**What the task asks:** Write out the entries again. Match each one exactly.

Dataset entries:
:::
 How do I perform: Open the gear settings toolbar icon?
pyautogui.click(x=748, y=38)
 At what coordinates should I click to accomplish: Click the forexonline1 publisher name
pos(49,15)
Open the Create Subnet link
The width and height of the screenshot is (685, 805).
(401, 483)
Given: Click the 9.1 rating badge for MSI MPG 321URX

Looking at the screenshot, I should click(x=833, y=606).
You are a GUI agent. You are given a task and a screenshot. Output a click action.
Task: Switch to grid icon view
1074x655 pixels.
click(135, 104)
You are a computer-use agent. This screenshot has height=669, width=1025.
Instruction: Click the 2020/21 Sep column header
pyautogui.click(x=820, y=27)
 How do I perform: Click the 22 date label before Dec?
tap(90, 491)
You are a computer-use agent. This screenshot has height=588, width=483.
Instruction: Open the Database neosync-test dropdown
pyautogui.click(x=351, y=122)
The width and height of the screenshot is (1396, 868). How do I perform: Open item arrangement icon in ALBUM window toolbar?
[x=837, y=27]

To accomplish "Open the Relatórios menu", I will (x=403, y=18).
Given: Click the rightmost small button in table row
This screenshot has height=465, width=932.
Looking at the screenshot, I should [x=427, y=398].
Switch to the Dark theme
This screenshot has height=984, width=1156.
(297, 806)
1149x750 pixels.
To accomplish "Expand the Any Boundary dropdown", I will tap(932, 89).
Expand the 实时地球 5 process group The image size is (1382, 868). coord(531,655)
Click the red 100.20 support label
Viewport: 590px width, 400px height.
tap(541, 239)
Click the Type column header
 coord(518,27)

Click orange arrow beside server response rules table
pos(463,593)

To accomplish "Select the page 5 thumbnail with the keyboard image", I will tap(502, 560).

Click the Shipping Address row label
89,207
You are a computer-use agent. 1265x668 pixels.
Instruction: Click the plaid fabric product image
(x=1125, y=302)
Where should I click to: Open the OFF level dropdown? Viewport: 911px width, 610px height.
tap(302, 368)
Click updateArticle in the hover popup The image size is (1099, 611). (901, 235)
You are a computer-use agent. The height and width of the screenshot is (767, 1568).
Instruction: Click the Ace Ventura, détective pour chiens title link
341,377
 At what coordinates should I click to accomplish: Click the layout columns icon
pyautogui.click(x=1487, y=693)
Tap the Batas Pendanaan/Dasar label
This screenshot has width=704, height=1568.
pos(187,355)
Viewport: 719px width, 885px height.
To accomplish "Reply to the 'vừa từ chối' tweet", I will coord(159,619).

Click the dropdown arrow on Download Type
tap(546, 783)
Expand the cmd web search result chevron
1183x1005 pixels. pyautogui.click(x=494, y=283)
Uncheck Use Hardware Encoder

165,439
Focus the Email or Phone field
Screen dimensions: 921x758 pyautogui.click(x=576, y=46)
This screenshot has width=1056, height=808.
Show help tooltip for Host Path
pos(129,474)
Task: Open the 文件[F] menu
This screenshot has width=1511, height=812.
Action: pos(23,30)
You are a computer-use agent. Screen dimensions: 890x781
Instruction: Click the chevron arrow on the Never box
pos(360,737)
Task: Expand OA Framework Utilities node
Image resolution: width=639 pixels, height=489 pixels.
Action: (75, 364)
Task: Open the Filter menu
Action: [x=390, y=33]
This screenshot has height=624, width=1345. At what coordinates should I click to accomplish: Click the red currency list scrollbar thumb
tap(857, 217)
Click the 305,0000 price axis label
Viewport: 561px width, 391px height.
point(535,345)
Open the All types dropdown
:::
**Solution to this exercise:**
 How do I perform: Open the gear settings toolbar icon?
pyautogui.click(x=748, y=38)
 At what coordinates should I click to accomplish: Click the forexonline1 publisher name
pos(49,15)
Open the Create Subnet link
The width and height of the screenshot is (685, 805).
(401, 483)
Given: Click the 9.1 rating badge for MSI MPG 321URX

Looking at the screenshot, I should click(x=833, y=606).
You are a GUI agent. You are given a task and a screenshot. Output a click action.
Task: Switch to grid icon view
1074x655 pixels.
click(135, 104)
You are a computer-use agent. This screenshot has height=669, width=1025.
Instruction: Click the 2020/21 Sep column header
pyautogui.click(x=820, y=27)
 How do I perform: Click the 22 date label before Dec?
tap(90, 491)
You are a computer-use agent. This screenshot has height=588, width=483.
Instruction: Open the Database neosync-test dropdown
pyautogui.click(x=351, y=122)
The width and height of the screenshot is (1396, 868). How do I perform: Open item arrangement icon in ALBUM window toolbar?
[x=837, y=27]

To accomplish "Open the Relatórios menu", I will (x=403, y=18).
Given: Click the rightmost small button in table row
This screenshot has height=465, width=932.
Looking at the screenshot, I should [x=427, y=398].
Switch to the Dark theme
This screenshot has height=984, width=1156.
(297, 806)
1149x750 pixels.
To accomplish "Expand the Any Boundary dropdown", I will tap(932, 89).
Expand the 实时地球 5 process group The image size is (1382, 868). coord(531,655)
Click the red 100.20 support label
Viewport: 590px width, 400px height.
tap(541, 239)
Click the Type column header
 coord(518,27)

Click orange arrow beside server response rules table
pos(463,593)

To accomplish "Select the page 5 thumbnail with the keyboard image", I will tap(502, 560).

Click the Shipping Address row label
89,207
You are a computer-use agent. 1265x668 pixels.
Instruction: Click the plaid fabric product image
(x=1125, y=302)
Where should I click to: Open the OFF level dropdown? Viewport: 911px width, 610px height.
tap(302, 368)
Click updateArticle in the hover popup The image size is (1099, 611). (901, 235)
You are a computer-use agent. The height and width of the screenshot is (767, 1568).
Instruction: Click the Ace Ventura, détective pour chiens title link
341,377
 At what coordinates should I click to accomplish: Click the layout columns icon
pyautogui.click(x=1487, y=693)
Tap the Batas Pendanaan/Dasar label
This screenshot has width=704, height=1568.
pos(187,355)
Viewport: 719px width, 885px height.
To accomplish "Reply to the 'vừa từ chối' tweet", I will coord(159,619).

Click the dropdown arrow on Download Type
tap(546, 783)
Expand the cmd web search result chevron
1183x1005 pixels. pyautogui.click(x=494, y=283)
Uncheck Use Hardware Encoder

165,439
Focus the Email or Phone field
Screen dimensions: 921x758 pyautogui.click(x=576, y=46)
This screenshot has width=1056, height=808.
Show help tooltip for Host Path
pos(129,474)
Task: Open the 文件[F] menu
This screenshot has width=1511, height=812.
Action: pos(23,30)
You are a computer-use agent. Screen dimensions: 890x781
Instruction: Click the chevron arrow on the Never box
pos(360,737)
Task: Expand OA Framework Utilities node
Image resolution: width=639 pixels, height=489 pixels.
Action: (75, 364)
Task: Open the Filter menu
Action: [x=390, y=33]
This screenshot has height=624, width=1345. At what coordinates should I click to accomplish: Click the red currency list scrollbar thumb
tap(857, 217)
Click the 305,0000 price axis label
Viewport: 561px width, 391px height.
point(535,345)
Open the All types dropdown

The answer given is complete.